Wir können den Anspruch des Anderen nicht erfassen, wenn wir nicht bereits die gemeinsame Möglichkeit des Sprechens teilen und jede unmittelbare Erfahrung vom Anderen ist bereits symbolisch geformt. Der Anspruch des Anderen kann nur dann wirksam werden, wenn er sich mittels Sprache des Rechts auf dessen Durchsetzung bedient.
Die Vernunft sichert die Stabilität des Ichs. Dessen Selbstgenügsamkeit muss jedoch aufgesprengt und zu einer Offenheit des Subjekts für den Anderen umgebaut werden.
An den Anderen
Ich hatte mich im Hochgebirg verstiegen.
Die Felsenwelt um mich, sie war wohl schön;
Doch konnt ich keinen Ausgang mir ersiegen,
noch einen Aufgang nach den lichten Höhn.
Da traf ich dich, in ärgster Not: den Andern!
Mit dir vereint, gewann ich frischen Mut.

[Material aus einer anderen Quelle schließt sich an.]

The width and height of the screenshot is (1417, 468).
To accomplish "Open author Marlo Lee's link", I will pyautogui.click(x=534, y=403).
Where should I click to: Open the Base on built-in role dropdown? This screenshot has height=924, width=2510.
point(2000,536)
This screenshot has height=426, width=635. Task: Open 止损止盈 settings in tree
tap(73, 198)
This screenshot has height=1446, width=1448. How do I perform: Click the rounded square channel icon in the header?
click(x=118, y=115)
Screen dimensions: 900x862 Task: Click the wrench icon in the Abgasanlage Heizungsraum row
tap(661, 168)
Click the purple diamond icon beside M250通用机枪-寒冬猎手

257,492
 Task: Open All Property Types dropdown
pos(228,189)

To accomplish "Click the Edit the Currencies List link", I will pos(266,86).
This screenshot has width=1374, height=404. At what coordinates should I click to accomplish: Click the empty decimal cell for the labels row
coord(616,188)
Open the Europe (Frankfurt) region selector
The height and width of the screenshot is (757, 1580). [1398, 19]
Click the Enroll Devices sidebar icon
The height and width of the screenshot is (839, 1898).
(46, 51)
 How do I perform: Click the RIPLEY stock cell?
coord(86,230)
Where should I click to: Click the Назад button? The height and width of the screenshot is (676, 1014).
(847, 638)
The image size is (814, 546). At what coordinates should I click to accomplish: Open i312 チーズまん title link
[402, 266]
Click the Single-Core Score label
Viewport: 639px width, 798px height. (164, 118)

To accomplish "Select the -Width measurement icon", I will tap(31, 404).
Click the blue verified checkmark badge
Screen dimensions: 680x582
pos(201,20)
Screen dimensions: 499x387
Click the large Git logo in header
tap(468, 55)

Von Neuem hob ich an, mit dir, zu wandern,
und siehe da: Das Schicksal war uns gut.
Wir fanden einen Pfad, der klar und einsam
empor sich zog, bis, wo ein Tempel stand.
Der Steig war steil, doch wagten wir’s gemeinsam…
Und heut noch helfen wir uns, Hand in Hand.
Mag sein, wir stehn an unsres Lebens Ende
Noch unterm Ziel, - genug, der Weg ist klar!
Dass wir uns trafen, war die große Wende.
Aus zwei Verirrten ward ein wissend Paar.